If your SQL VIEW seems to be running slow, and you’re doing aggregation in it with a GROUP BY clause, note that certain things aren’t pushed down to the base query.
Most SQL servers will pass predicates in the WHERE clause down to the base query, as well as the columns in the SELECT statement.
For example, your SQL VIEW contains:
SELECT column1, column2 FROM mytable;
If your SQL query is the following:
SELECT column1 FROM myview WHERE column1 > 0;
Your VIEW, the base query, will be changed to:
SELECT column1 FROM mytable WHERE column1 > 0;
The list of columns in the SELECT clause has been passed down to the base query, as well as the WHERE predicate.

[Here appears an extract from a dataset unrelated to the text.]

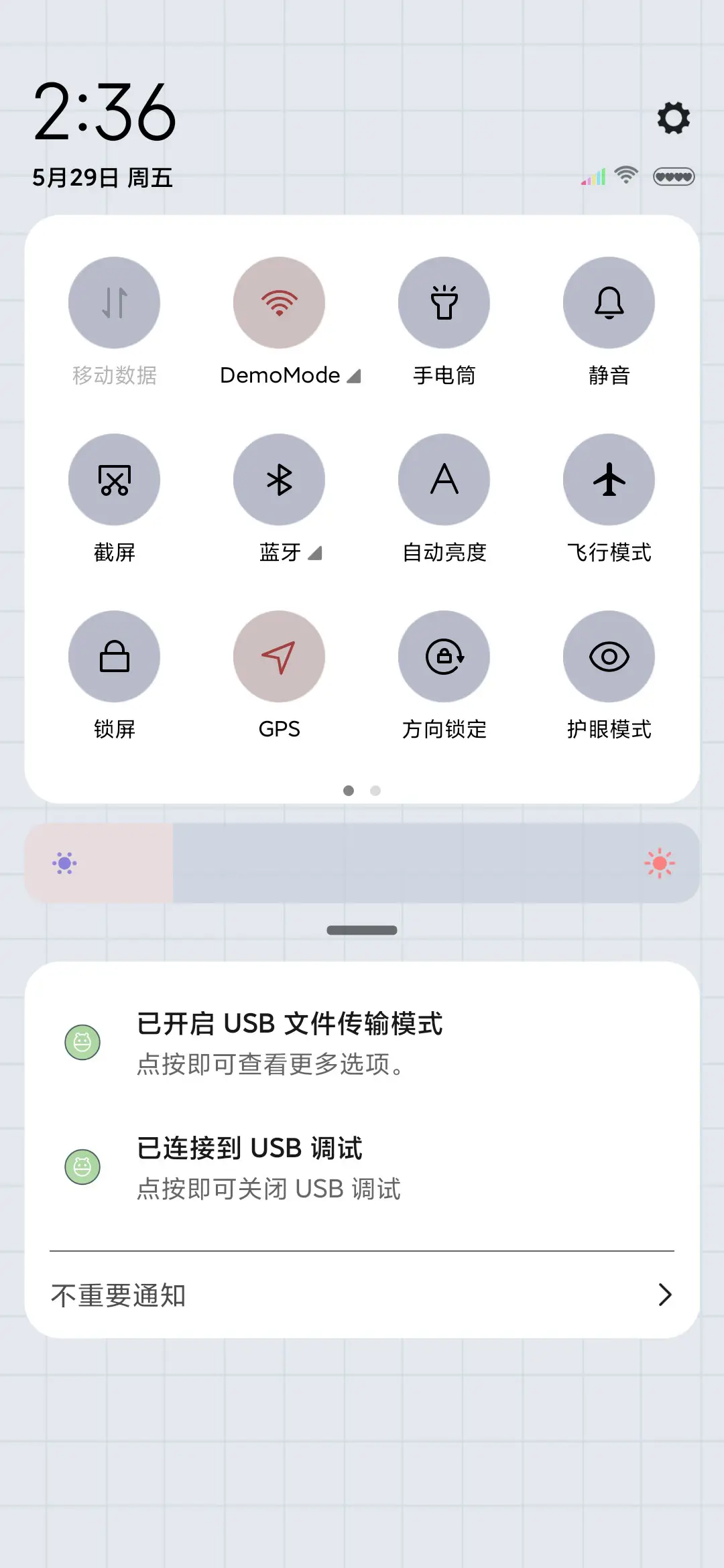Turn off the DemoMode WiFi connection
The image size is (724, 1568).
tap(279, 303)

For this query, it saves the IO overhead of processing the second column, and processing the rows where column1 <= 0.
However, passing down the list of columns in the SELECT won’t save the CPU and memory overhead required to do a GROUP BY on columns that aren’t selected.
For example, your SQL VIEW contains:
SELECT column1, column2, SUM(column3) AS total FROM mytable GROUP BY column1, column2;
If your SQL query is this:
SELECT column1, total FROM myview WHERE column1 > 0;
You might expect your VIEW, the base query, to be changed to:
SELECT column1, SUM(column3) AS total FROM mytable WHERE column1 > 0 GROUP BY column1, column2;
However, your VIEW, the base query, will actually be changed to:
SELECT column1, column2, SUM(column3) AS total FROM mytable WHERE column1 > 0 GROUP BY column1, column2;
Even though the SELECT clause doesn’t contain column2, it is required to do the GROUP BY in the VIEW.
This may be what you intended, but if the remaining columns are just metadata for column1 (for example, if column1 is a unique key), you can save on the overhead of grouping on all columns by changing your view to only group on the columns that are needed.
SELECT column1, SUM(column3) AS total FROM mytable GROUP BY column1, column2;